*Records for this exercise:*
**********

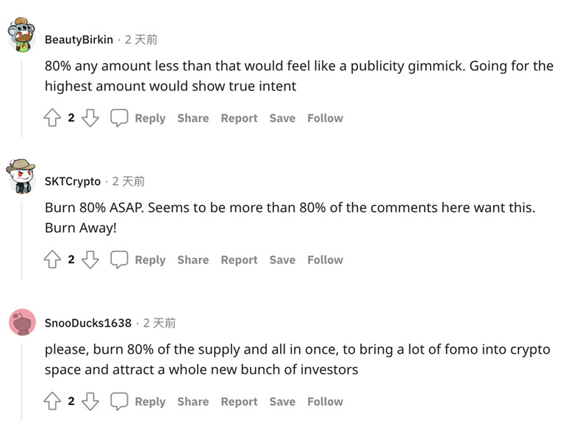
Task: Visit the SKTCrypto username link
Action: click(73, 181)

**********

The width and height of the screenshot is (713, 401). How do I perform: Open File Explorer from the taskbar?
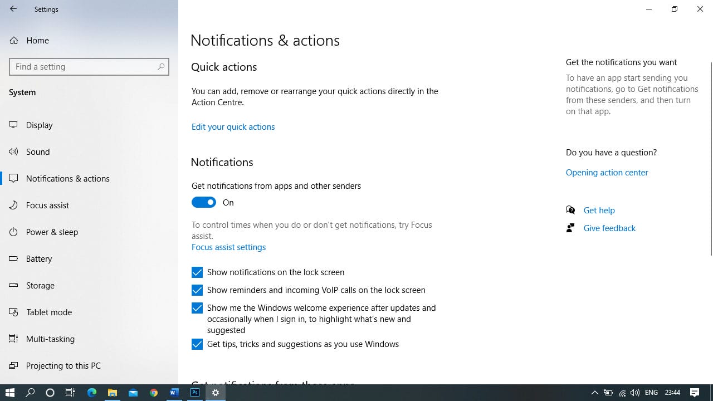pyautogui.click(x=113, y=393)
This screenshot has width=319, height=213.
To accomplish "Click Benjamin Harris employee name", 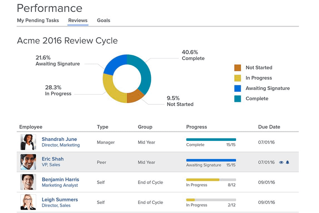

**********

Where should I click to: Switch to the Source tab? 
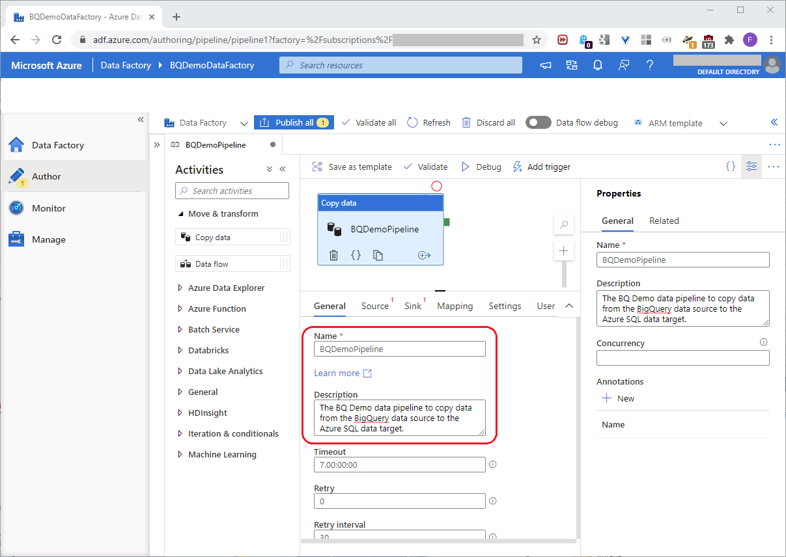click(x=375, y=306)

**********

*What this task involves:*
Pictures excluded, give again exactly and only the lines of the material above from the line with "The width and" through the line with "Benjamin Harris employee".

*Exercise output:*
The width and height of the screenshot is (713, 401). How do I perform: Open File Explorer from the taskbar?
pyautogui.click(x=113, y=393)
This screenshot has width=319, height=213.
To accomplish "Click Benjamin Harris employee name", 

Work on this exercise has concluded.